Query id: cf9bea33-212b-4c58-b6af-8e0aaae50b83

┌─IPv4NumToStringClassC(addrIPv4)─┬─count()─┐
│ 8.219.64.xxx                    │     961 │
│ 178.128.220.xxx                 │     378 │
│ 103.231.78.xxx                  │     338 │
│ 157.245.200.xxx                 │     324 │
│ 116.203.28.xxx                  │     260 │
└─────────────────────────────────┴─────────┘

5 rows in set. Elapsed: 0.150 sec. Processed 45.73 million rows, 1.81 GB (303.88 million rows/s., 12.01 GB/s.)
Peak memory usage: 307.49 MiB.

Let’s get the top 5 most popular uri per domain. This query uses the handy LIMIT x BY <field> function.

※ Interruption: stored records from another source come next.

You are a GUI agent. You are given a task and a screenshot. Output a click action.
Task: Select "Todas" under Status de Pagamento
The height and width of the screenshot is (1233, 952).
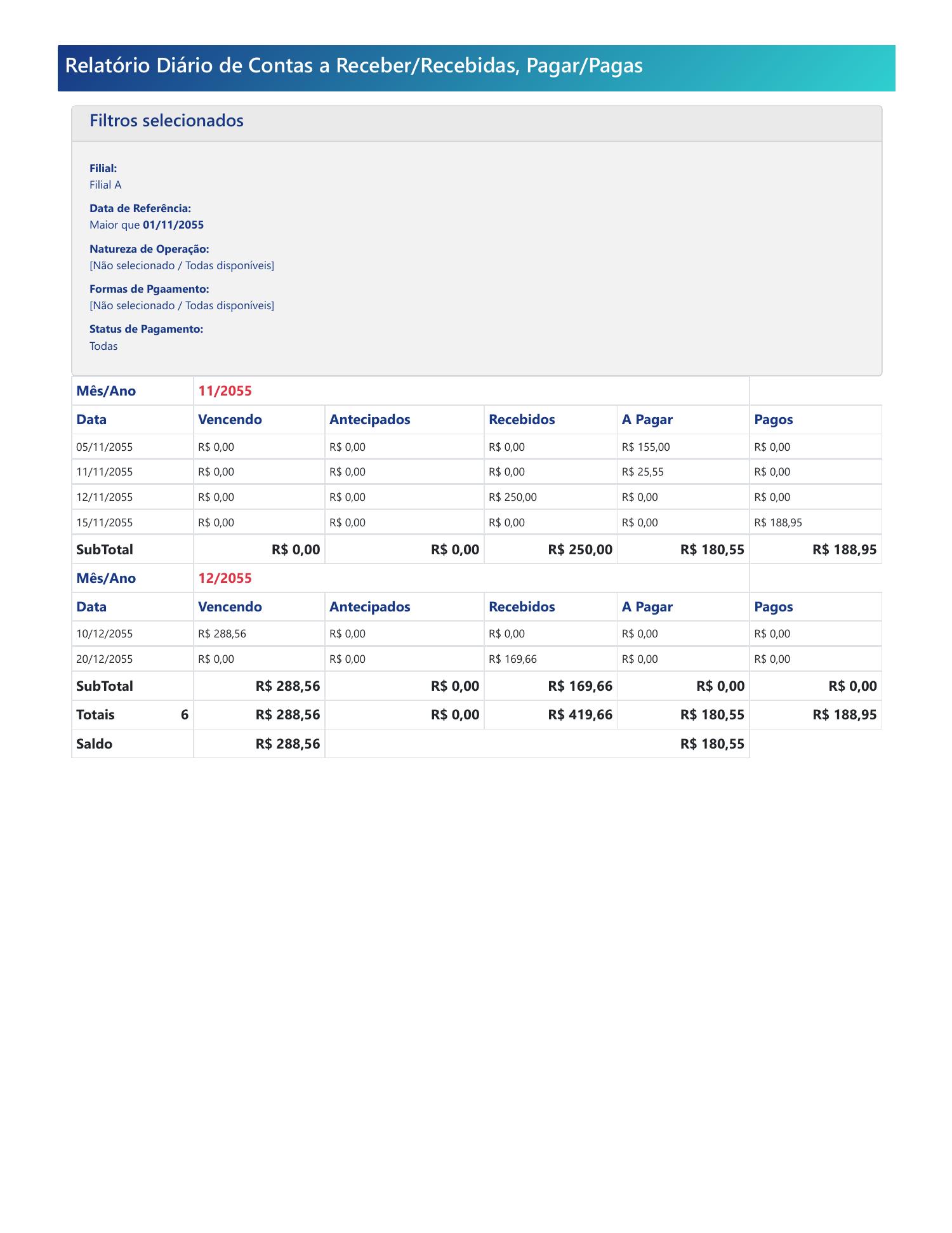[103, 346]
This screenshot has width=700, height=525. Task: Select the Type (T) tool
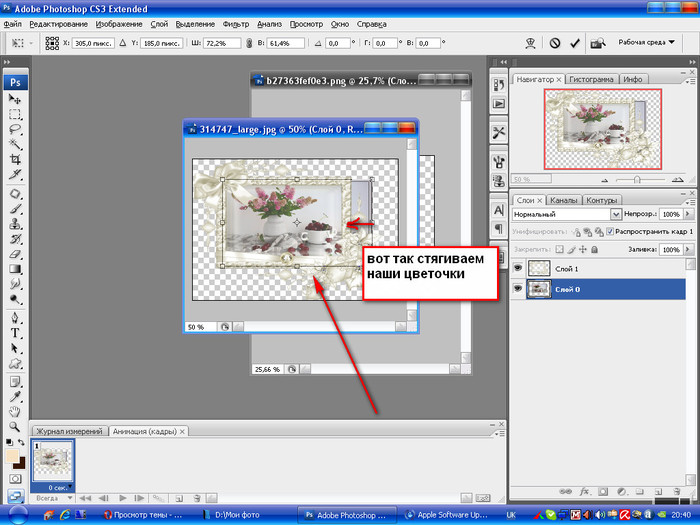pos(15,332)
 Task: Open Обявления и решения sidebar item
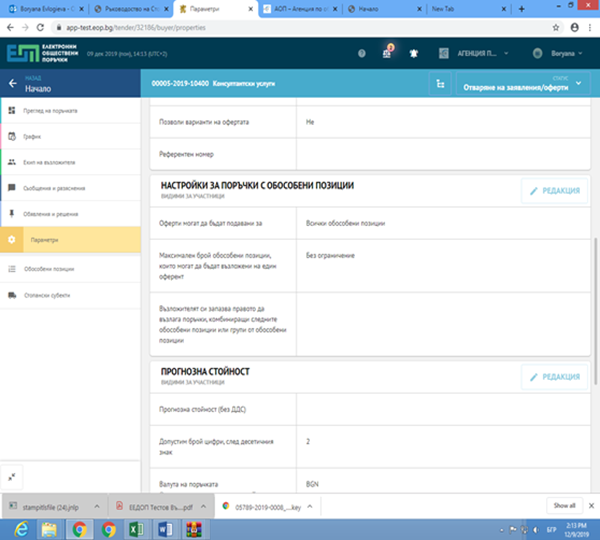58,213
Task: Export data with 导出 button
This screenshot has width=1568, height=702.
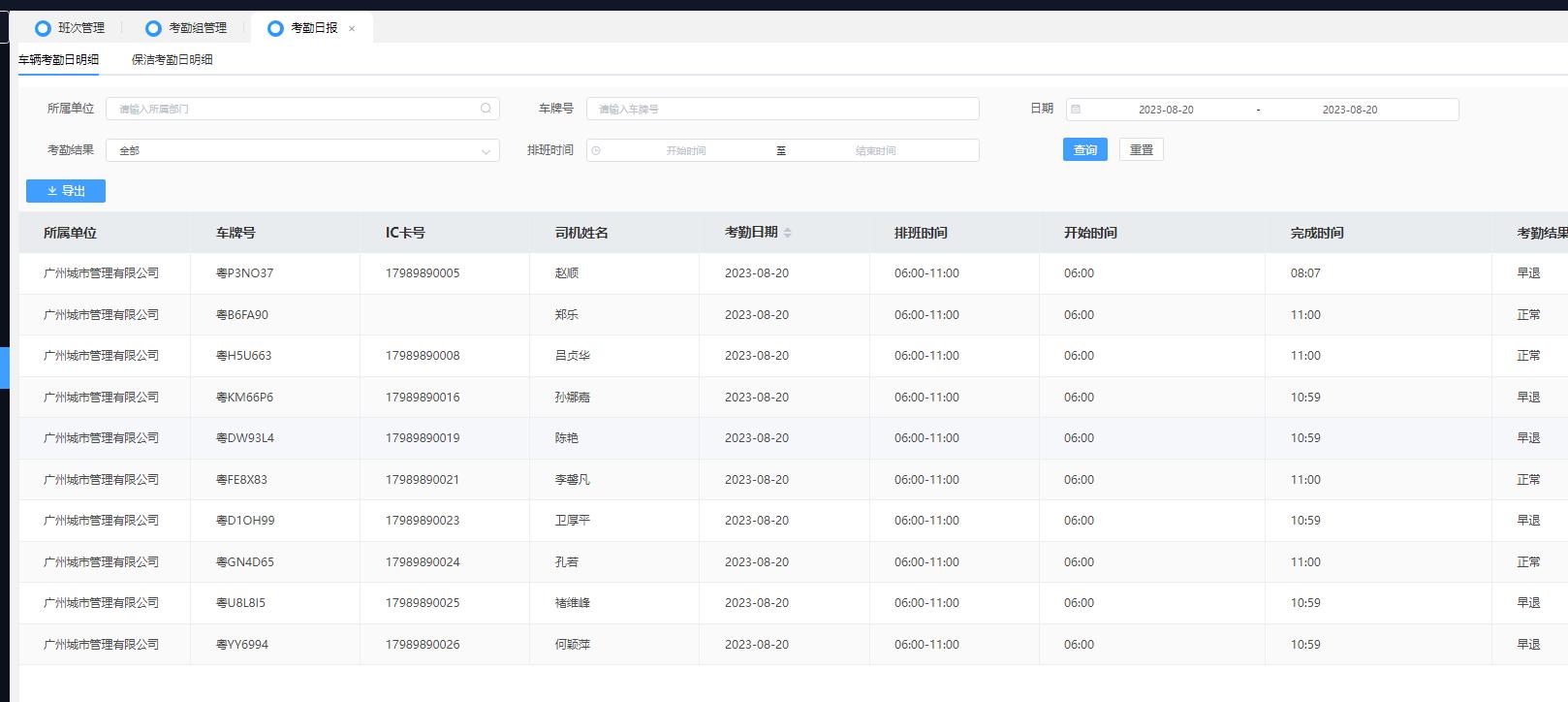Action: click(66, 191)
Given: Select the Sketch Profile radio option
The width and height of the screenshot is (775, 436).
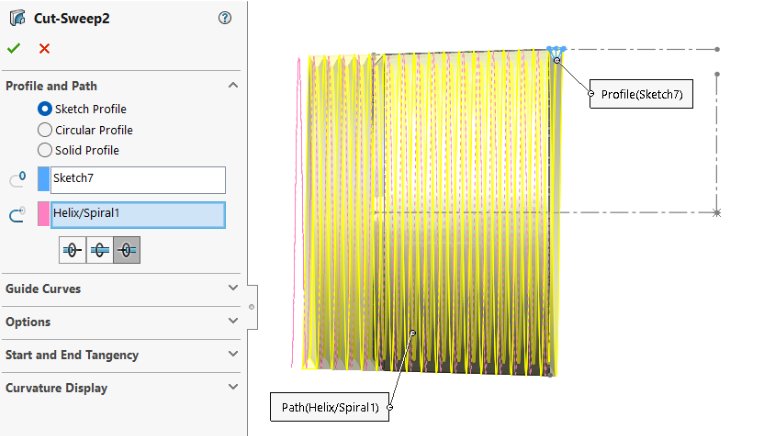Looking at the screenshot, I should (44, 109).
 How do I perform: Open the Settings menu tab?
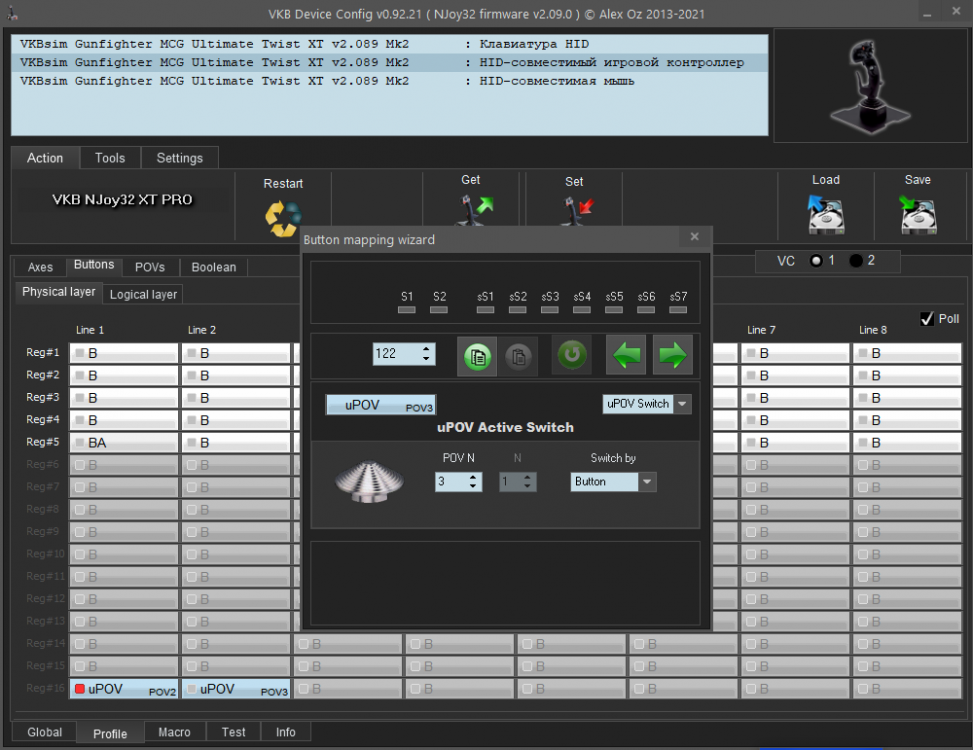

a8c8da069d94 :) select domain, uri, count(1) from nginx.access where domain in ('example.com', 'nestfromthebest.com', 'az.org') group by 1, 2 order by 1, 3 desc limit 5 by domain

SELECT
    domain,
    uri,
    count(1)
FROM nginx.access
WHERE domain IN ('example.com', 'nestfromthebest.com', 'az.org')
GROUP BY
    1,
    2
ORDER BY
    1 ASC,
    3 DESC
LIMIT 5 BY domain

Query id: 2acd328c-ed82-4d36-916b-8f2ecf764a9d

┌─domain──────┬─uri────────────┬─count()─┐
│ az.org      │ /about/        │  382543 │
│ az.org      │ /contacts/     │   42066 │
│ az.org      │ /category/id7  │    2722 │
│ az.org      │ /category/id14 │    2704 │
│ az.org      │ /category/id2  │    2699 │
│ example.com │ /about/        │  381653 │
│ example.com │ /contacts/     │   42023 │
│ example.com │ /category/id2  │    2694 │
│ example.com │ /category/id8  │    2688 │
│ example.com │ /category/id13 │    2670 │
└─────────────┴────────────────┴─────────┘
┌─domain──────────────┬─uri────────────┬─count()─┐
│ nestfromthebest.com │ /about/        │  383377 │
│ nestfromthebest.com │ /contacts/     │   42100 │
│ nestfromthebest.com │ /category/id8  │    2726 │
│ nestfromthebest.com │ /category/id14 │    2700 │
│ nestfromthebest.com │ /category/id4  │    2696 │
└─────────────────────┴────────────────┴─────────┘

15 rows in set. Elapsed: 0.062 sec. Processed 23.97 million rows, 918.43 MB (388.35 million rows/s., 14.88 GB/s.)
Peak memory usage: 98.67 MiB.


Conclusion

ClickHouse is a great tool to store and manipulate specific data like logs at a large scale. It is definitely worth further learning, and understanding, for example, nested data structure, sampling tooling, window functions, and others


I hope you enjoyed this small article and was useful for you!